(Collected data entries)
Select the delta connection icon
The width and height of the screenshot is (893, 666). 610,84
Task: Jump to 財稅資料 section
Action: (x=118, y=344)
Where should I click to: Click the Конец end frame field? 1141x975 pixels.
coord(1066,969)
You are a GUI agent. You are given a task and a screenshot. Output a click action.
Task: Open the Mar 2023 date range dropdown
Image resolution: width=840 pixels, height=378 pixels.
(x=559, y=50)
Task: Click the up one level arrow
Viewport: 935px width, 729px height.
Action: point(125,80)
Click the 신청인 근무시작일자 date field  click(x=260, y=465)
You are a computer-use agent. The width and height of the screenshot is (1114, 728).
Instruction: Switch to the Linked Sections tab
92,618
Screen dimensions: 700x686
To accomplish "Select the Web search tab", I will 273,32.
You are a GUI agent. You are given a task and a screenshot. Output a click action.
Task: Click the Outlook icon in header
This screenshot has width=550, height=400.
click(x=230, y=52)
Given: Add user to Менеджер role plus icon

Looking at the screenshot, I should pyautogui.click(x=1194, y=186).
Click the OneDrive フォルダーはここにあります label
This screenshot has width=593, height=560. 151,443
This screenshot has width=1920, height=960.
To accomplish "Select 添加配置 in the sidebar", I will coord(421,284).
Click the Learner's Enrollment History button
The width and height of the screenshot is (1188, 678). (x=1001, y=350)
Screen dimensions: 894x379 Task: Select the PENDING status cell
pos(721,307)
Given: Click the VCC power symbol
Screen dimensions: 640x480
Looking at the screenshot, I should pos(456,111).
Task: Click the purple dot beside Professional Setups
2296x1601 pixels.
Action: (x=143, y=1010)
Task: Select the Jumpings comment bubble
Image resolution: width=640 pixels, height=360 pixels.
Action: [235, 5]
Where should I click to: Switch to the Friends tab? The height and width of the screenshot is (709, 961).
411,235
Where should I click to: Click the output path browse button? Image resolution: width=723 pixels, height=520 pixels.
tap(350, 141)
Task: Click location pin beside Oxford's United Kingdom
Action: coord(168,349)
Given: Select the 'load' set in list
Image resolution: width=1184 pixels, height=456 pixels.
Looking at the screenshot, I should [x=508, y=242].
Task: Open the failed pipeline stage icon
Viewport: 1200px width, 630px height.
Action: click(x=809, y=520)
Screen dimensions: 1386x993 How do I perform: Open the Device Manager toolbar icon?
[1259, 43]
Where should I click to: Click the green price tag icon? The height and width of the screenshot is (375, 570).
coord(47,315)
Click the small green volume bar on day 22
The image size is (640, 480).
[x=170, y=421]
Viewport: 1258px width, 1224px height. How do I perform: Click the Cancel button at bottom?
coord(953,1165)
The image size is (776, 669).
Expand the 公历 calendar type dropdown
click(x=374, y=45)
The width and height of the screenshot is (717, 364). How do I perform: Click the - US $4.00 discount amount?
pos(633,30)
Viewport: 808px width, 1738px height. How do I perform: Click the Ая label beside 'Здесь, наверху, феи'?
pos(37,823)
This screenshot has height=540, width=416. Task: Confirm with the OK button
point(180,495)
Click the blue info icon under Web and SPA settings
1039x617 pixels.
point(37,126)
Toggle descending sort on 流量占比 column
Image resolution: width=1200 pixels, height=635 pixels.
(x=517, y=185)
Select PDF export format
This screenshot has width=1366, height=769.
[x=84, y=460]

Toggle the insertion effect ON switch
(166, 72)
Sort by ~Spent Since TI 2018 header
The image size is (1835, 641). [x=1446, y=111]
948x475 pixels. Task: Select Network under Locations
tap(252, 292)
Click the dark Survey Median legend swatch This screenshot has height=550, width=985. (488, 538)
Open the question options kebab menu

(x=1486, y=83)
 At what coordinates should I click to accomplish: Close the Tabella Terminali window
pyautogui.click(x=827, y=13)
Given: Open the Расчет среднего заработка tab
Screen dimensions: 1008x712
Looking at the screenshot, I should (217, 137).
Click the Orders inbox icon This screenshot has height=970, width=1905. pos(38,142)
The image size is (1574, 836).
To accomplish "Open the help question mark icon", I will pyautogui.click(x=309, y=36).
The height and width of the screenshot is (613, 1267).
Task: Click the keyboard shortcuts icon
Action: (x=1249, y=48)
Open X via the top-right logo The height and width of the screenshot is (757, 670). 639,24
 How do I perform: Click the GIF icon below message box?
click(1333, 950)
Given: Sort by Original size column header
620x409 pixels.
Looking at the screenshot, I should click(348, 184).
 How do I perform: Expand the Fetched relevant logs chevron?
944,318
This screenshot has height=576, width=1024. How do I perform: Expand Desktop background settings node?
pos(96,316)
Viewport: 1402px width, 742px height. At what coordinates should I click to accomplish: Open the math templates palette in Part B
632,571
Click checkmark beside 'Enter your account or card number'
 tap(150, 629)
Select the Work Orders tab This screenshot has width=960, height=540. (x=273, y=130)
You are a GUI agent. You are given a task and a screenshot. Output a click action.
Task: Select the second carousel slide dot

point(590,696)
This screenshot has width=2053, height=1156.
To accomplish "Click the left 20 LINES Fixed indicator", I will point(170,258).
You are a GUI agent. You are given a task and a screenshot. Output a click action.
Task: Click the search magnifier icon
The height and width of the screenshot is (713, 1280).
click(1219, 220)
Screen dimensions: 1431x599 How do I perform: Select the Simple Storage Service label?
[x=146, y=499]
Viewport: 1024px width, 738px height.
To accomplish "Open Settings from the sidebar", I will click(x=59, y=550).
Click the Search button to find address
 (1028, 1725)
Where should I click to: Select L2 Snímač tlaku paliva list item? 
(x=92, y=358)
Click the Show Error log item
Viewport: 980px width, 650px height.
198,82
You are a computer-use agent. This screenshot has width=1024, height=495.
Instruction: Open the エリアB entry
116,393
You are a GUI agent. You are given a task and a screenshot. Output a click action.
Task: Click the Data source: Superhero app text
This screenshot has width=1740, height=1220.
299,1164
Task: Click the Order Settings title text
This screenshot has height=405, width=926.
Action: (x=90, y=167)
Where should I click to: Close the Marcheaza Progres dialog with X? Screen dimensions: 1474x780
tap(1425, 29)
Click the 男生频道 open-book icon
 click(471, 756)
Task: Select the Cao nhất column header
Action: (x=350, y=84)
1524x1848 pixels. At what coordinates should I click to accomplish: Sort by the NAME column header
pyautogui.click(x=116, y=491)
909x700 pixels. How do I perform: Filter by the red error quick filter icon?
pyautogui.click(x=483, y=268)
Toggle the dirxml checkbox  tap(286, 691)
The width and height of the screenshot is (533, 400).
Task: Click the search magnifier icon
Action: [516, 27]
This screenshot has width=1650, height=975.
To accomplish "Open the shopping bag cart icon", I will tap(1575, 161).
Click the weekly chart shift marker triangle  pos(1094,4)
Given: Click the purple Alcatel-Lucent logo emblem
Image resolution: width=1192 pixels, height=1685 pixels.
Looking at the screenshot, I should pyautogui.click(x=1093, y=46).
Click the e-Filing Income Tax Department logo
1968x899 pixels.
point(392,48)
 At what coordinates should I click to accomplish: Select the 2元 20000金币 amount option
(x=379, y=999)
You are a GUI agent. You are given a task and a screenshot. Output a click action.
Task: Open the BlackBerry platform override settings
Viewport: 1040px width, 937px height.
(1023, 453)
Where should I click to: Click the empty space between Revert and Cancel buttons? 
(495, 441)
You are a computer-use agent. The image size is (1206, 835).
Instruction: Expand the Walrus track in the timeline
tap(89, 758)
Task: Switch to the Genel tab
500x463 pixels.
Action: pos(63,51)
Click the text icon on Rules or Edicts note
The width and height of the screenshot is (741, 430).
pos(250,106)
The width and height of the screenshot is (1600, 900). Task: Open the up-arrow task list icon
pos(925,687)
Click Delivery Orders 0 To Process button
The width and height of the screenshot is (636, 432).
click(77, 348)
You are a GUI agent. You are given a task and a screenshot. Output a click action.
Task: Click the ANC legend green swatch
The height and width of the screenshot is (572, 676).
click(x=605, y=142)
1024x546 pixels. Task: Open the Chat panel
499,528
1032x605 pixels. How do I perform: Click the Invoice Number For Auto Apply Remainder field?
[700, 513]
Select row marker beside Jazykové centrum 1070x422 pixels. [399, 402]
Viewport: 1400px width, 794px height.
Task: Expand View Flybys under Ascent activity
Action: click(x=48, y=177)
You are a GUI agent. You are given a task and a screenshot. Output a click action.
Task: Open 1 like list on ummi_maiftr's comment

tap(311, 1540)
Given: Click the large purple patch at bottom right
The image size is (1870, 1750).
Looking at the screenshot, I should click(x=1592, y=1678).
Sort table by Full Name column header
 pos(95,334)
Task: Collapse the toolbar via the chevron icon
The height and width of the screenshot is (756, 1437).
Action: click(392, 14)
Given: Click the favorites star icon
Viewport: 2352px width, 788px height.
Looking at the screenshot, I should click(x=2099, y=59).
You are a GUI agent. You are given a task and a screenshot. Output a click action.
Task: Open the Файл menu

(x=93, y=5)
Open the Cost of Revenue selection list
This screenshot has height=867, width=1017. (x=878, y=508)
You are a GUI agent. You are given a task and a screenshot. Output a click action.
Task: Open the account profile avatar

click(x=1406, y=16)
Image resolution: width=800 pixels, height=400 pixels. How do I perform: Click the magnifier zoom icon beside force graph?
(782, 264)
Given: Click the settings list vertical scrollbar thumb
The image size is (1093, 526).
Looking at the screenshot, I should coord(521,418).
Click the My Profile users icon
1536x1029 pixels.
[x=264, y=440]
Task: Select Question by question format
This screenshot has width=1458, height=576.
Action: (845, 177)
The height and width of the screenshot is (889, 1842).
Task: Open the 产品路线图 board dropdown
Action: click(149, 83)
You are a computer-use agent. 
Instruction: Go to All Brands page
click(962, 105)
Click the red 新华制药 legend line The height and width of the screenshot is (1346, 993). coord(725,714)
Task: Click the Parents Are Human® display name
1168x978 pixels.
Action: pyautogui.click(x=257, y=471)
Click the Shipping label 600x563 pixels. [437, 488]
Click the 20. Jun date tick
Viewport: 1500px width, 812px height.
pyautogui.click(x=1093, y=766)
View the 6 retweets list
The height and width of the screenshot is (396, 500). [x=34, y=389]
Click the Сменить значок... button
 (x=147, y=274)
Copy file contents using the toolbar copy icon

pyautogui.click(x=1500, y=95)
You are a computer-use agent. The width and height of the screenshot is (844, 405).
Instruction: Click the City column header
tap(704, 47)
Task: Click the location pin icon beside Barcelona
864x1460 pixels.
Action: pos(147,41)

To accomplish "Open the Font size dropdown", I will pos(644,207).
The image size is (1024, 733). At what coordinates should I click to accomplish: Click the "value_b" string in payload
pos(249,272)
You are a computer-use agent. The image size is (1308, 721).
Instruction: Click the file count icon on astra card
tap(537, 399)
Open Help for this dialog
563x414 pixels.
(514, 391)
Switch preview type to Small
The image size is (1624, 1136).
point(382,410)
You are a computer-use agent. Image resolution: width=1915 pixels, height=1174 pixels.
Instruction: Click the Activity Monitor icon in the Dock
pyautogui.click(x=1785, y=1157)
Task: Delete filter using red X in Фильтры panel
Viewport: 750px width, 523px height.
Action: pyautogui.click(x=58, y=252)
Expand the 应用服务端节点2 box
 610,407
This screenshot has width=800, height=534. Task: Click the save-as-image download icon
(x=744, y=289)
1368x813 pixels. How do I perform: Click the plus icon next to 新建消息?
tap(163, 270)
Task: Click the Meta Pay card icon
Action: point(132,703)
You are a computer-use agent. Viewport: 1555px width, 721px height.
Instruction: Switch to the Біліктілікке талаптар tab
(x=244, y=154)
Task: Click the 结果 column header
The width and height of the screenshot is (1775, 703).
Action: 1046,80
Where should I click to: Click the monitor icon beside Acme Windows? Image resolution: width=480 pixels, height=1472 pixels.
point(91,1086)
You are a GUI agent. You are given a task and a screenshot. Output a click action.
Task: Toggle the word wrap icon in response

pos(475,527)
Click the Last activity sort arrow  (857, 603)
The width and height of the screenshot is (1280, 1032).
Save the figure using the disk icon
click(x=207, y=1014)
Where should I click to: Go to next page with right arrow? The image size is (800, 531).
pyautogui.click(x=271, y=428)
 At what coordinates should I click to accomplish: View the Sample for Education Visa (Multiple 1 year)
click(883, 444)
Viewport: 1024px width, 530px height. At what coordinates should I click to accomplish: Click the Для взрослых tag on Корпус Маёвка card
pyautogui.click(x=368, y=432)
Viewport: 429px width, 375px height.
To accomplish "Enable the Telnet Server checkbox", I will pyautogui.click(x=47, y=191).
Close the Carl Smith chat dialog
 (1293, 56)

◆ PROBLEM REQUIREMENTS
Count the lines above that contain the word "purple", and reply with only that number.

◆ EXERCISE RESPONSE
3